Gold Stays in Play, as Economic and Political Uncertainty Persist

The markets have experienced a remarkable run-up since Election Day, but considerable uncertainty persists regarding the Trump administration.

Investors who want to hedge against a market pullback may want to look to add gold to their portfolios. Gold futures are rising following President Donald Trump's inauguration on Friday, hitting a two-month high.

The Market Vectors Gold Miners Exchange-Traded Fund has gained more than 20% in just the past month.

Gold could experience a double tailwind: a potential market downturn when enthusiasm about the Trump administration fades along with a weakening dollar. The president's recent comments about the dollar being "too strong" has brought awareness to the issue and a subsequent drop in value.

The precious metal has suddenly become the hot topic following Trump's election.

"Gold tends to move in the opposite direction of the dollar. That's a stronger rule than the rule that the market and gold tend to move in opposite directions," said Philip Diehl, former chief of staff of the Department of Treasury in the Clinton administration.

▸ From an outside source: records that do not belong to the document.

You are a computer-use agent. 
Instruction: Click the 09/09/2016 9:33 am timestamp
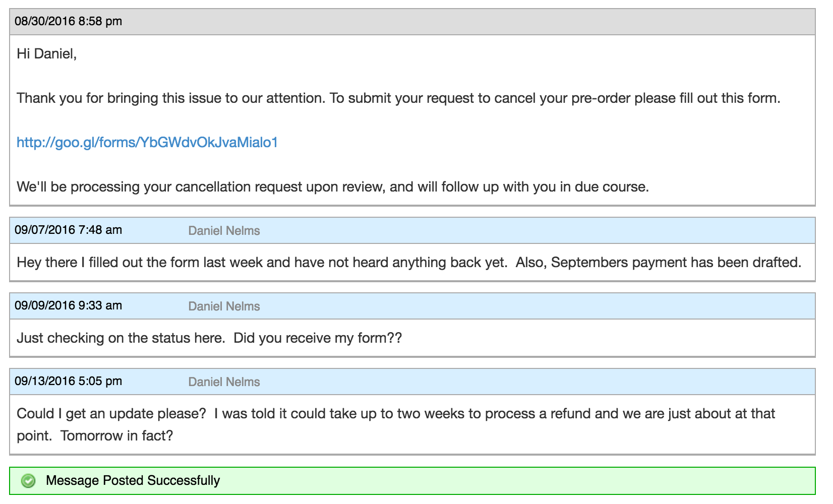pyautogui.click(x=69, y=305)
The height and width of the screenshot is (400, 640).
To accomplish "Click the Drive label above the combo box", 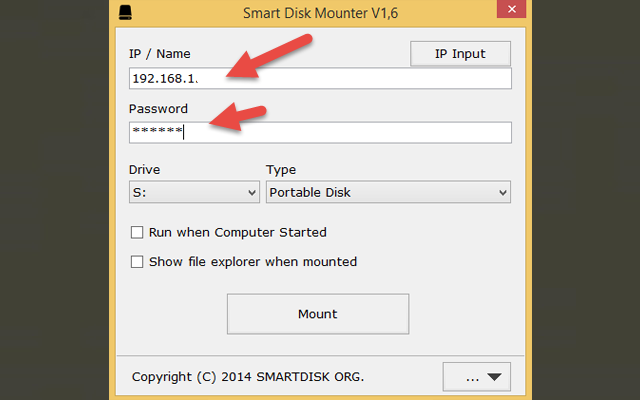I will [144, 170].
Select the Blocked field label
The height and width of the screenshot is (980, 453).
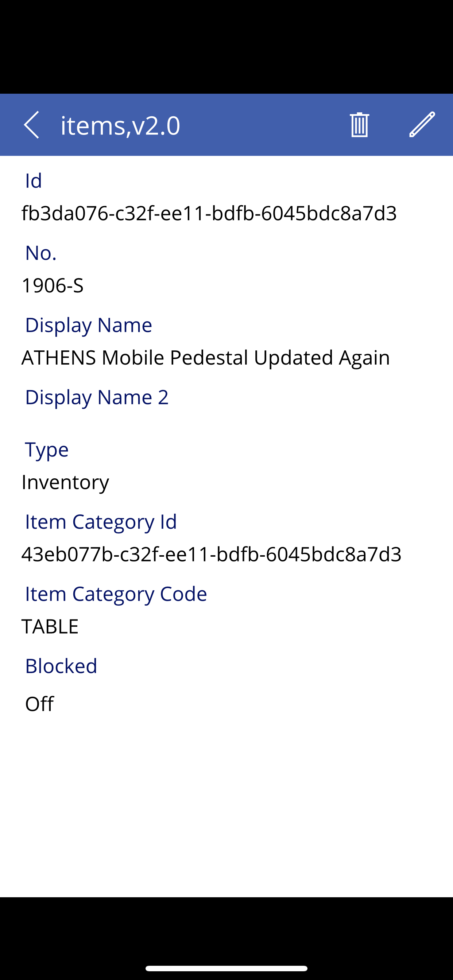click(x=61, y=666)
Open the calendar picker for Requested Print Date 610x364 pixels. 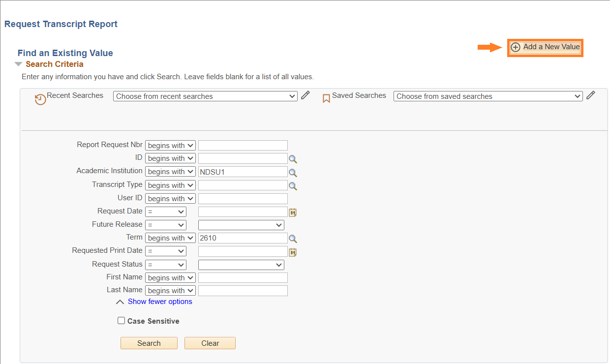pyautogui.click(x=293, y=252)
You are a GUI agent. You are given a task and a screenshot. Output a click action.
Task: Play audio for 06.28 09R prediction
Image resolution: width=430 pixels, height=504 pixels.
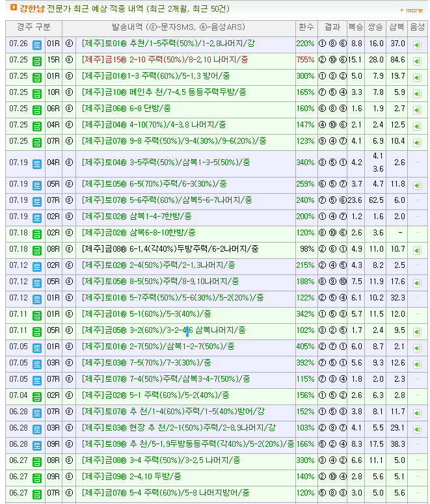point(416,445)
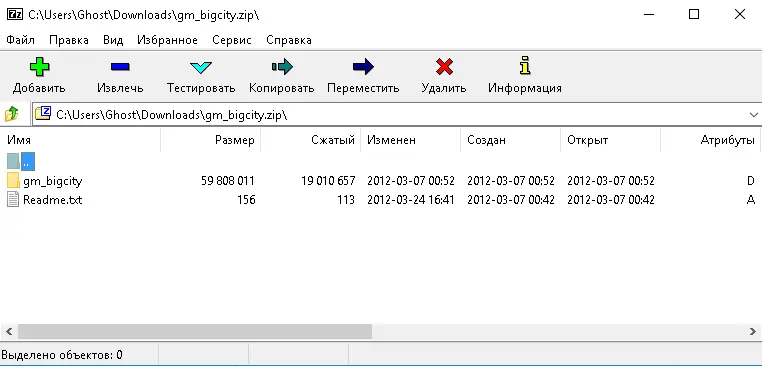
Task: Click the Переместить blue arrow icon
Action: [x=363, y=67]
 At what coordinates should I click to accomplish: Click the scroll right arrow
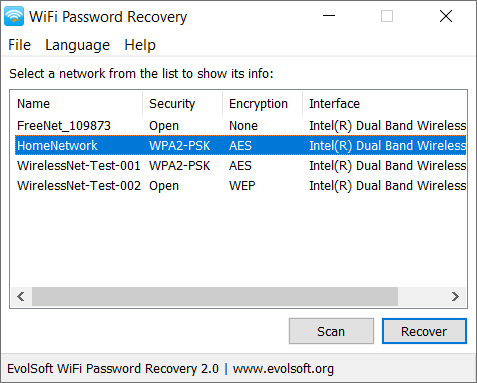tap(455, 296)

"The reason behind this is because gold is sold in dollar terms all over the world," he said.

Part of the reason that gold prices slid after the election was because the dollar rallied, as investors thought that interest rates were going to go up compared with the rest of the world, driving foreign investment into dollar denominations. The U.S. is enjoying its third-longest economic expansion in history.

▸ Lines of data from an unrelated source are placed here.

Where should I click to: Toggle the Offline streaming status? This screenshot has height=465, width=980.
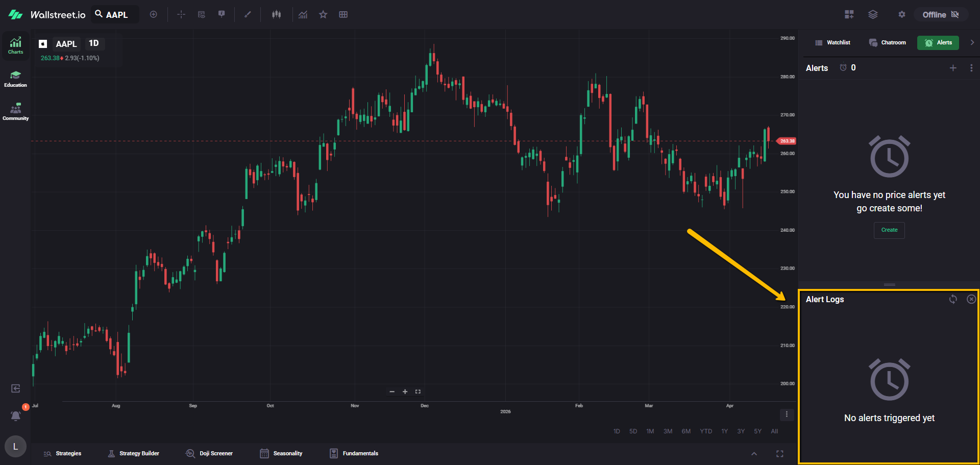point(940,15)

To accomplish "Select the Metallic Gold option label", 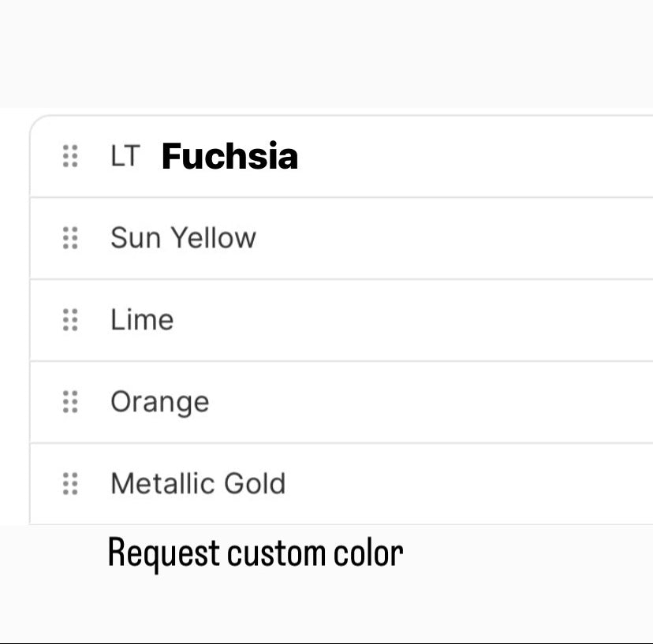I will (x=198, y=484).
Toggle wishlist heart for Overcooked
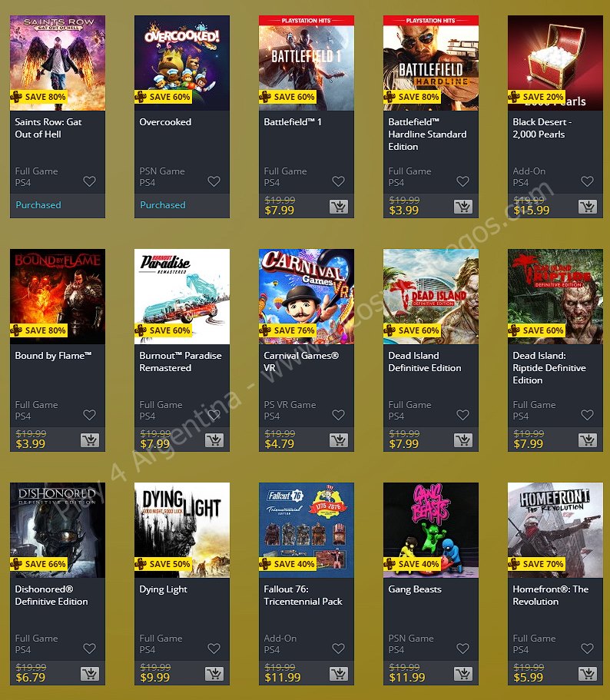Image resolution: width=610 pixels, height=700 pixels. click(214, 181)
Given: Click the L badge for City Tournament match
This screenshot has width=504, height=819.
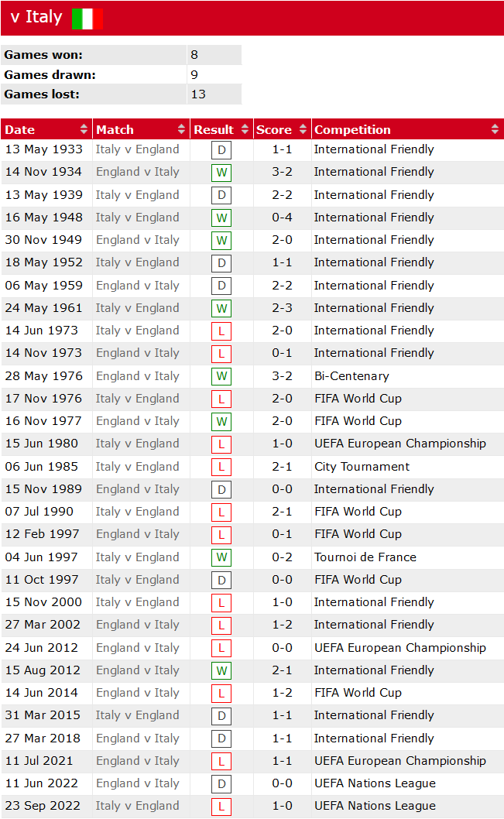Looking at the screenshot, I should click(221, 468).
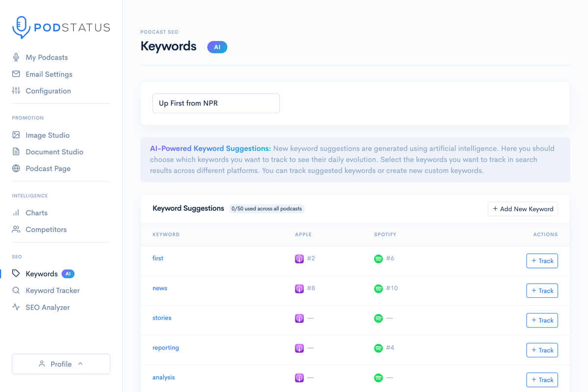Open Competitors using its sidebar icon

click(16, 229)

"We're going to experience greater uncertainty surrounding Trump if we see Congress stumble in the repeal of the Affordable Care Act," said Diehl, who was the 35th director of the U.S. mint and current president of U.S. Money Reserve. "The big reason why the market rallied after Trump got elected wasn't so much that Trump was elected but that the Republicans retained the House and the Senate." 

Diehl expects gold to surpass the $1,400 mark this year.

"Once investors see that it is not the case, we will see optimism collapse," he said.

Several analysts have also weighed in on the positive catalysts for the precious metal this year.

"The euro zone has plenty of crisis triggers over coming months. Indian and Chinese buying remain strong and Trump's policy threatens inflation," said Adrian Day, president of Adrian Day Asset Management in Annapolis, Md., which oversees $190 million.

"All this is positive for gold," he said.

UBS strategist Joni Teves expects gold to also hit the $1,400 mark this year.

"An environment of low and negative rates narrows the gap between holding gold vs other assets, making having gold in a portfolio an attractive proposition amid heightened global macro uncertainty," she wrote in a research note.

Analysts at Credit Suisse have also taken a bullish stance on gold.

"Following a 2016 gold market surplus, we forecast 2017 is a swing to deficit as we expect increased trade protectionism, currency devaluations [such as RMB] and geopolitical uncertainty [2017 elections across Europe are potential catalysts] to boost bar and coin demand, Central Banks to continue buying and mine supply to decline," the firm said.

Time and again, gold has been the go-to asset in times of economic and political turmoil. With  Trump's economic policies largely unknown, gold could act as a form of wealth insurance during a time of considerable uncertainty.

This article is commentary by an independent contributor. At the time of publication, the author owned GDX.